Work to complete |
Go through the records and filter out every line lacking the word "agent"; copy the lines that remain.

Provided records |
----------------
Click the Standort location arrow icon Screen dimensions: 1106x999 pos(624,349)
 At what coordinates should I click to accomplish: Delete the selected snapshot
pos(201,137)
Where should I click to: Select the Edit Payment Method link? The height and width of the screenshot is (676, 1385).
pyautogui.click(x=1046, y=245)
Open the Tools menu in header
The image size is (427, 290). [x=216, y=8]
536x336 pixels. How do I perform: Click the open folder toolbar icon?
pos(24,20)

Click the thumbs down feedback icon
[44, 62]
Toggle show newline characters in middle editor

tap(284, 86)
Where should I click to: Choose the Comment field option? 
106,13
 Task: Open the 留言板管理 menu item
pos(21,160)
----------------
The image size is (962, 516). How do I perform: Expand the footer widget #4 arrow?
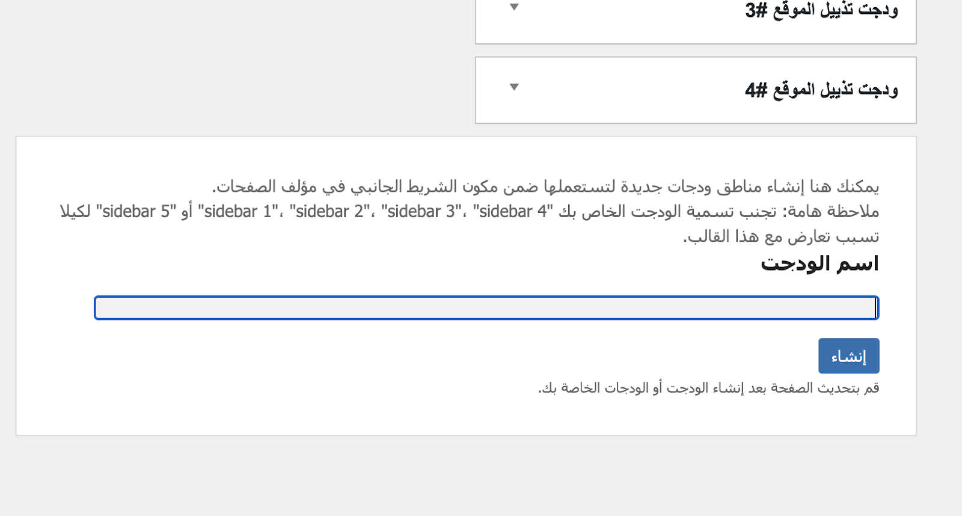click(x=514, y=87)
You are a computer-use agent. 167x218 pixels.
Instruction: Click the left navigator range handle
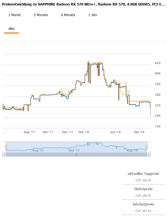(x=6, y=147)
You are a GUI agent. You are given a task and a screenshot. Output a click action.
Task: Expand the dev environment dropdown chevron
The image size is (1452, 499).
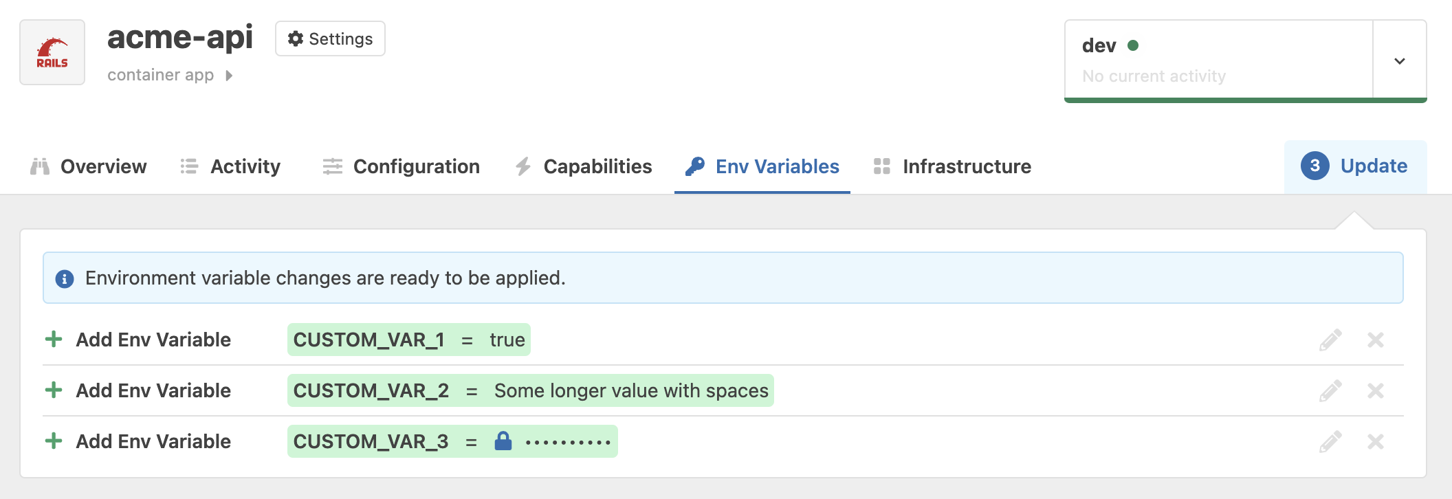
----------------
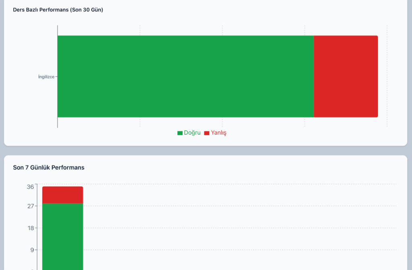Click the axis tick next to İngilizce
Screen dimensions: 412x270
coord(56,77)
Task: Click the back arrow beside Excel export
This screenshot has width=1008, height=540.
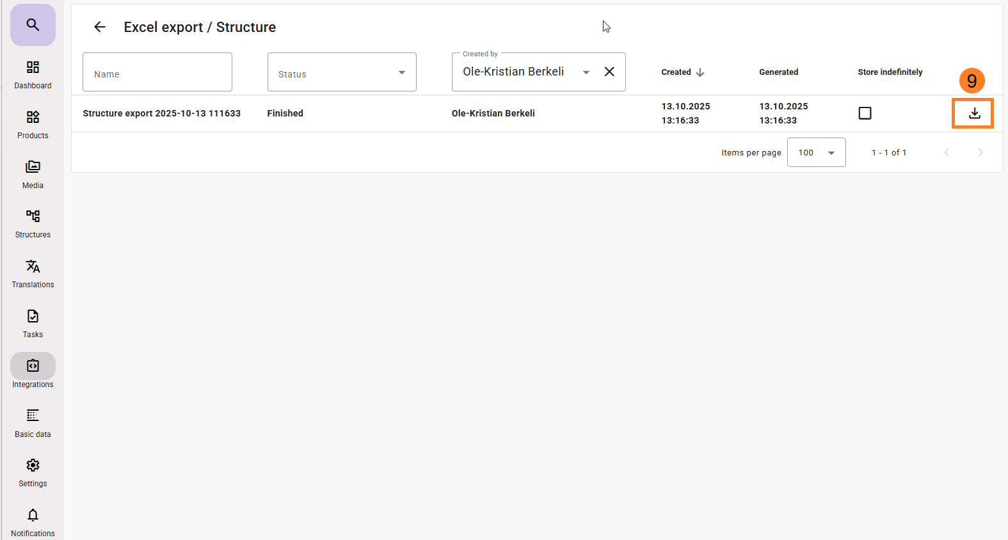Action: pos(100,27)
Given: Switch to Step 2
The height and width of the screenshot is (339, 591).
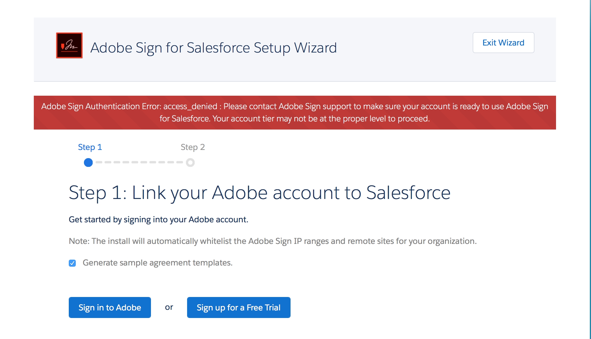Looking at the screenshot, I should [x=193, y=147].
----------------
Response for this exercise |
You are a computer-use agent. 167x218 pixels.
You are a GUI agent. You are given a task and a screenshot. Output a click action.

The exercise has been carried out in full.